Stabilization of D-amino acid oxidase and catalase in permeabilized Rhodotorula gracilis cells and its application for the preparation of alpha-ketoacids*.

The cellular D-amino acid oxidase (DAAO) and catalase activities of Rhodotorula gracilis were greatly increased upon the treatment of the cells with cetyltrimethylammonium bromide (CTAB). However, these enzymes, slowly leaks out from the permeabilized cells. The released DAAO was rapidly inactivated in the absence of ethylenediaminotetraacetic acid (EDTA), beta-mercaptoethanol, and glycerol.

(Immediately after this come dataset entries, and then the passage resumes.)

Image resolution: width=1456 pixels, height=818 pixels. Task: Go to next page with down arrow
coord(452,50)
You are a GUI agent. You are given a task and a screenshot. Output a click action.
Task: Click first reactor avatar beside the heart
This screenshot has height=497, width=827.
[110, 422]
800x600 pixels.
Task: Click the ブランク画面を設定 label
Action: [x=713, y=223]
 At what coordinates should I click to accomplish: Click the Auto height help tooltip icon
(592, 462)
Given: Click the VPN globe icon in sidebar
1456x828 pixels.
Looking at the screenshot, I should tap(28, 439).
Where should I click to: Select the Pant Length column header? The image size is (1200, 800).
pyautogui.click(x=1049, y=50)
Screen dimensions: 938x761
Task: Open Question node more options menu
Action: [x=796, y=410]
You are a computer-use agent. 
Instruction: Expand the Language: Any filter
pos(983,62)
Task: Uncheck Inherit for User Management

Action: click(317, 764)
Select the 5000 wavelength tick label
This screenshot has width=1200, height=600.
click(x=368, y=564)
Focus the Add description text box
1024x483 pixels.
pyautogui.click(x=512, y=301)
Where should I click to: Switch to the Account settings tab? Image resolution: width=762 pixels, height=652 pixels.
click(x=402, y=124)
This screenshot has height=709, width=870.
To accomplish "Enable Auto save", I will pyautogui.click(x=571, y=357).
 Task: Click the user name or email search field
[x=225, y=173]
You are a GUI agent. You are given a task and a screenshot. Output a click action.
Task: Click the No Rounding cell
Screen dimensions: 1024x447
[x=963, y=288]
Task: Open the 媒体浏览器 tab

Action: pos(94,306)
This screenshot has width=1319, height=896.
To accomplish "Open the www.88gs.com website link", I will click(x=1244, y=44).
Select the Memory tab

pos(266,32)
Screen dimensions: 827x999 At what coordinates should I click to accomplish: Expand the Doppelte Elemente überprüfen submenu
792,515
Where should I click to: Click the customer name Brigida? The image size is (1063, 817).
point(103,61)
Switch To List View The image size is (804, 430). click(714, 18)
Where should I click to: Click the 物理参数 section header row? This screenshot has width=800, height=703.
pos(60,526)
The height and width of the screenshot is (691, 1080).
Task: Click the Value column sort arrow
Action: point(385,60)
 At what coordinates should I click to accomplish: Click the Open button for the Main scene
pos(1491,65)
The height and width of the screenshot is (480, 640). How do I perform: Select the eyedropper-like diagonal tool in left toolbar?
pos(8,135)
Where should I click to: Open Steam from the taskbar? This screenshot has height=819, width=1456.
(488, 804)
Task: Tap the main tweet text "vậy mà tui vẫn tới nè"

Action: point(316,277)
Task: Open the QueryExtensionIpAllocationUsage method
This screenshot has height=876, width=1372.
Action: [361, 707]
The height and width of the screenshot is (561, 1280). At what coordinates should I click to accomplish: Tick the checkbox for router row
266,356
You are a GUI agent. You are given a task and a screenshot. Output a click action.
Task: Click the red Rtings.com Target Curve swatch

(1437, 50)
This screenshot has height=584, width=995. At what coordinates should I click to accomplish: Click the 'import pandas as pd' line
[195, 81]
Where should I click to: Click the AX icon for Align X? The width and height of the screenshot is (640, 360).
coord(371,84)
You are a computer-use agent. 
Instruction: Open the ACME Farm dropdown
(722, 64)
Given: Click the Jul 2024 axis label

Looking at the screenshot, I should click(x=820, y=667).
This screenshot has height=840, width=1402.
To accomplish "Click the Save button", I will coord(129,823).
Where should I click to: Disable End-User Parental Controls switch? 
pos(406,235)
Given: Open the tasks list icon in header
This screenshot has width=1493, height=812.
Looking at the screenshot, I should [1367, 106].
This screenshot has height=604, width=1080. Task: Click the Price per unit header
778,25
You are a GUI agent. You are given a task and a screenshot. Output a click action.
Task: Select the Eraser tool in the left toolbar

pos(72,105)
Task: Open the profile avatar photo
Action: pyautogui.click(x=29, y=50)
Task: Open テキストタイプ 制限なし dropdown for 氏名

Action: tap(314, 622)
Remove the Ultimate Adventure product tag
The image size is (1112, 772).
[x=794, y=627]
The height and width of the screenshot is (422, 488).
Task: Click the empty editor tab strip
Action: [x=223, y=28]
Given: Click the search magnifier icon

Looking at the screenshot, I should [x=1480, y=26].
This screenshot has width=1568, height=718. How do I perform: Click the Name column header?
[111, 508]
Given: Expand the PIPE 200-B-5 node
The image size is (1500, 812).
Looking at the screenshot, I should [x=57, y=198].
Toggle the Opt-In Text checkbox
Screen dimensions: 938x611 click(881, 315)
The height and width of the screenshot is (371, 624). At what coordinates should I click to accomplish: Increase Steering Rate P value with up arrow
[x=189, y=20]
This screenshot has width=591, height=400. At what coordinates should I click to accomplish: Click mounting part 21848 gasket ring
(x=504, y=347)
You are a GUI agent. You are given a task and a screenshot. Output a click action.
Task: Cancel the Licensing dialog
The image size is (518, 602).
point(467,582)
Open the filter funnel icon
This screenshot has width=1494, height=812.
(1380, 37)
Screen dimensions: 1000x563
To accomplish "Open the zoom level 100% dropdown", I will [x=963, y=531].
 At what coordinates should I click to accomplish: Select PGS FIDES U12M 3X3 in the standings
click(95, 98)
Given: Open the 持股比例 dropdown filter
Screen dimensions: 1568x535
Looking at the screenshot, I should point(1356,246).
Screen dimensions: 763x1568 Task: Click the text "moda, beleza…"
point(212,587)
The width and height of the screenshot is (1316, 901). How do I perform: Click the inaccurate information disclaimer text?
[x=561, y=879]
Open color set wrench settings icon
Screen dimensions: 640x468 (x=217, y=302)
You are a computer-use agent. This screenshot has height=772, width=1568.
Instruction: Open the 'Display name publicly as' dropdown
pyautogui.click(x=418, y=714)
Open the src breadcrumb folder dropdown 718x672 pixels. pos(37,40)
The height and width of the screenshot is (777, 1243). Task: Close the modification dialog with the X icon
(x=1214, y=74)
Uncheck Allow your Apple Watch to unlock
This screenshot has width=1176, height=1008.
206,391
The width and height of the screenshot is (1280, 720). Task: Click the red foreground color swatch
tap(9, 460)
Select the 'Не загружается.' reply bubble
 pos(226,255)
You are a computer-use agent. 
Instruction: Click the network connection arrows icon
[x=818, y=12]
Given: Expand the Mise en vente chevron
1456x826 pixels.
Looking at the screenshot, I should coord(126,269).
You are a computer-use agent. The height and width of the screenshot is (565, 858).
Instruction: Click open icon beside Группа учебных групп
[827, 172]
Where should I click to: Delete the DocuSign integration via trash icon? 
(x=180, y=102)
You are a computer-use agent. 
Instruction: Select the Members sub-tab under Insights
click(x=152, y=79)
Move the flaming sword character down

DAAO within the permeabilized cells did not require these stabilizing agents. Treating the CTAB-permeabilized cells with 0.2% glutaraldehyde (GA) at 4 degrees C for 10 min prevented the leakage of both DAAO and catalase. Alternately, stabilized whole cell DAAO and catalase was prepared by treating the whole yeast cells with 1% GA at 4 degrees C for 60 min, followed by permeabilization with CTAB, a method which was equally efficient but easy to scale up. CTAB-permeabilized cells converted D-phenylalanine to 97% phenylpyruvate and 3% phenylacetate, and these cells were reused up to 3 cycles in a batchwise reaction. On the other hand, GA-treated CTAB-permeabilized cells produced more than 99% phenylpyruvate and the cells could be reused up to 20 cycles.